# start of DOCUMENT
As we see, the settings are the same as the ones above for using Docker directly. Note that for the command key, we should not specify the cloud-sql-proxy command as it’s specified inside the Docker container automatically.

Then we can bring up the cloudsql service by:

docker-compose up -d

Normally as a developer, we would have permission to access our databases with our personal Google accounts. If you have logged into GCP with gcloud auth login, you can just bind the ~/.config/gcloud folder to the container and don’t need to provide a service account key file:

version: "3.9"

services:
  cloudsql:
    image: gcr.io/cloud-sql-connectors/cloud-sql-proxy:2.0.0
    volumes:
      - type: bind
        source: ~/.config/gcloud
        target: /home/nonroot/.config/gcloud
        read_only: true
    ports:
      - target: 3306
        published: 13306
    command: --address 0.0.0.0 --port 3306 glass-core-xxxxxx:europe-west1:gs-mysql

This is the preferable way for local development because using a service account key file has the risk of leaking it and causing security issues.
# end of DOCUMENT
# start of DATA EXTRACT
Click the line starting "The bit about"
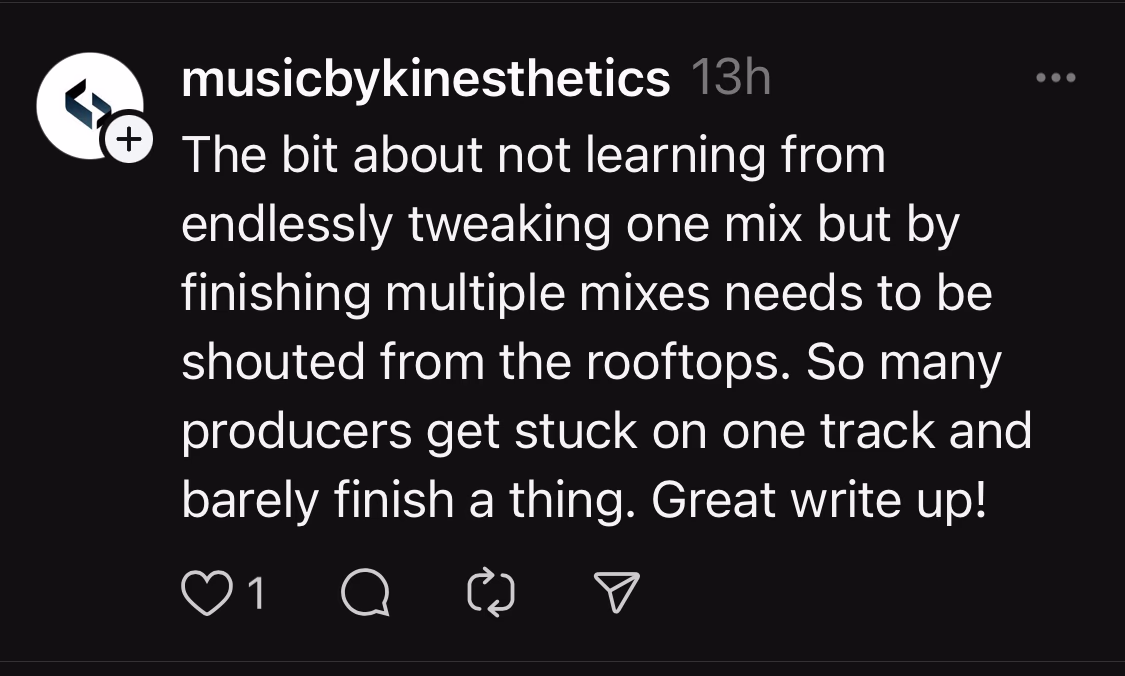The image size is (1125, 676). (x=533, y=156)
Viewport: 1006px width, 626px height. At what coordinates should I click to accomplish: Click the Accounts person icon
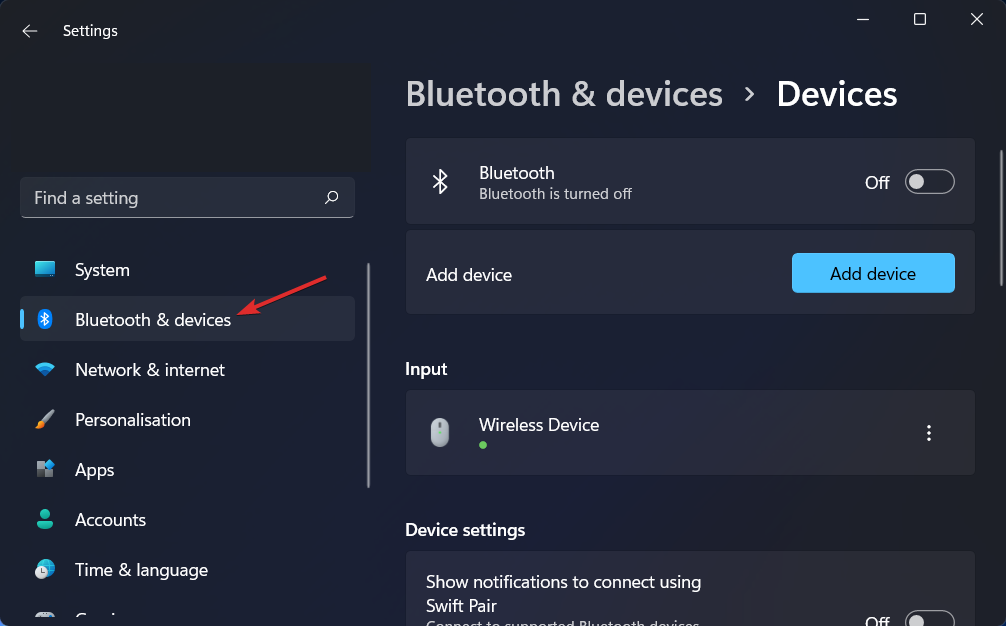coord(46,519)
# end of DATA EXTRACT
- PROBLEM -
According to the Cloud SQL proxy text, why is binding the gcloud folder the preferable way for local development? Use only the Cloud SQL proxy text, not the data, as the source for what follows.

- FULL OUTPUT -
Using a service account key file risks leaking the key and causing security issues.